March 4, 2026

Real-Time Crypto Insights, News And Articles

Bitcoin tops equity markets as risk aversion deepens on day three of Iran conflict.

Bitcoin rebounded to around $66,500 after a turbulent weekend in which geopolitical shocks tied to Iran sparked roughly $300 million in crypto liquidations. While oil prices surged and equity futures weakened, several DeFi tokens showed notable resilience.

The largest digital asset has gained 1.1% since midnight UTC and is up more than 5% from its weekend low near $63,000. Despite last week’s volatility — with price swings between $70,000 and $62,500 — bitcoin continues to trade within the broader range that has persisted since early February.

The weekend’s price action followed military strikes that reportedly killed Iran’s Supreme Leader, Ali Khamenei, prompting retaliatory attacks and raising concerns about potential disruptions to shipping through the Strait of Hormuz, a vital artery for global oil and LNG flows.

According to trading firm QCP, the initial market reaction triggered approximately $300 million in long liquidations. However, the extent of forced selling was relatively moderate, suggesting traders had already adjusted positioning in anticipation of heightened volatility.

Traditional markets reacted sharply. Gold and silver climbed to their highest levels in over a month, while oil jumped 13% to $82 per barrel — the strongest reading since July 2024. U.S. equity index futures moved lower, with S&P 500 and Nasdaq 100 contracts falling 1.1% and 1.5%, respectively, since midnight UTC.

Importantly, the bulk of crypto’s losses occurred on Saturday while U.S. markets were closed, indicating the asset class absorbed much of the shock ahead of traditional financial markets reopening.

Derivatives landscape

Positioning data suggest stress remains contained. Total crypto futures open interest has slipped 2% to $93.78 billion, still above the recent low of $92.40 billion.

More than $300 million in leveraged trades were liquidated over a 24-hour period, with bullish positions accounting for the majority. Perpetual funding rates for bitcoin and ether have edged slightly negative, signaling a mild bearish bias but no signs of capitulation.

Volatility metrics reinforce that view. Bitcoin’s 30-day annualized implied volatility index (BVIV) remains steady at approximately 58.8%, within last week’s range. Ether’s volatility index shows similar stability.

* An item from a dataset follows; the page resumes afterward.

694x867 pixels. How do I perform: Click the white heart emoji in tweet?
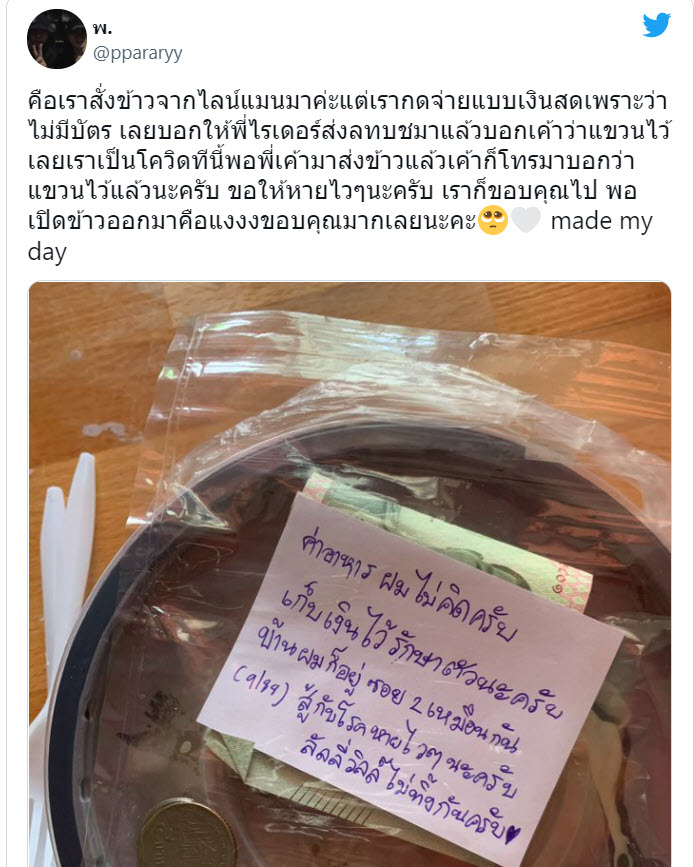[525, 220]
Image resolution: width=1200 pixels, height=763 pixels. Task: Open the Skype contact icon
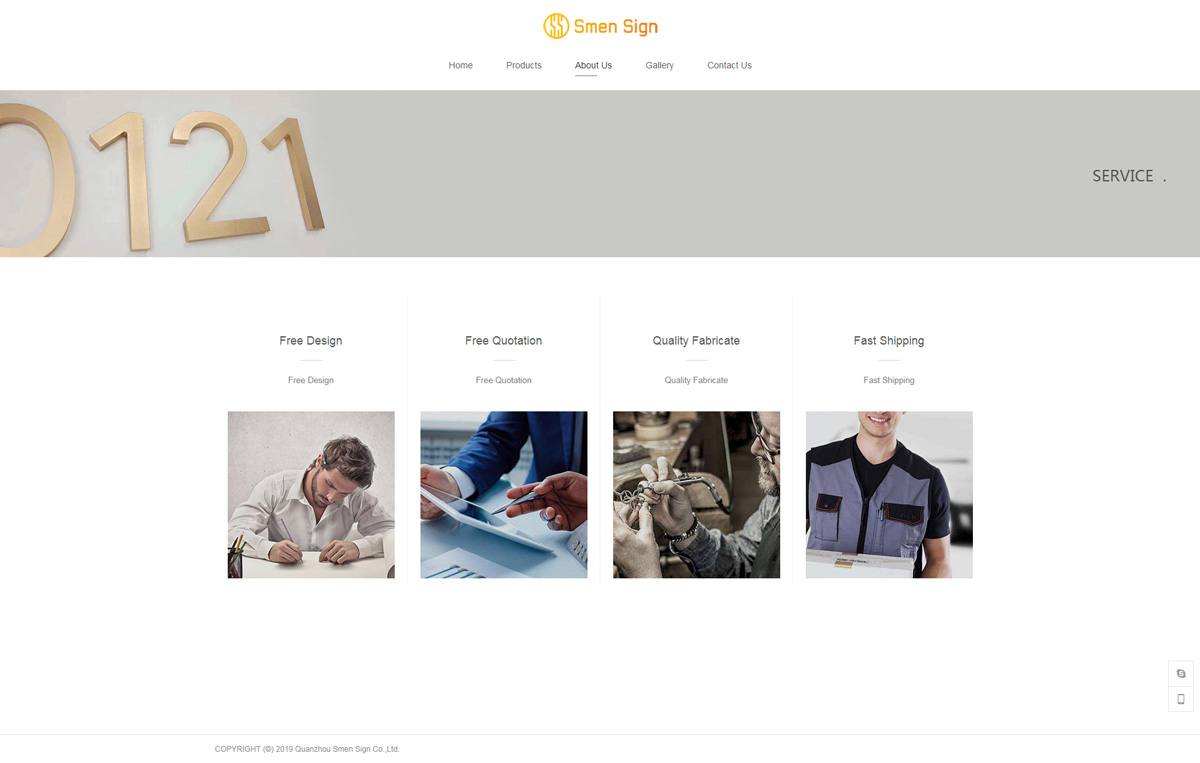pos(1181,674)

On Deribit, short-dated bitcoin puts traded at an 8%–10% implied volatility premium over calls, reflecting elevated demand for downside protection. The $60,000 put remains the most actively traded contract, with block flows highlighting interest in put spreads.

Token performance

The broader altcoin market largely mirrored bitcoin’s moves, though certain DeFi tokens outperformed. Lending protocol token MORPHO extended its strong two-week run, rising 5% over the past 24 hours and 2.6% since midnight UTC.

Other decentralized finance tokens, including JUP, AAVE and LDO, also posted gains, suggesting speculative appetite remains intact despite the broader flight toward traditional safe havens.

Hyperliquid’s HYPE token surged more than 29% on Saturday, breaking its February downtrend. Although it slipped 3.8% on Monday, it continues to hold above the key $30 support level.

In contrast, WLFI — the DeFi token associated with U.S. President Donald Trump’s family — extended its decline, falling 2.5% since midnight and more than 44% from mid-January highs amid a pattern of lower highs and lower lows.

Among CoinDesk’s sector benchmarks, the DeFi Select (DFX) Index was the only one in positive territory over the past 24 hours. The Computing Select Index (CPUS) and the Smart Contract Platform Select Capped Index (SCPXC) were the weakest performers, declining 1.87% and 1.71%, respectively.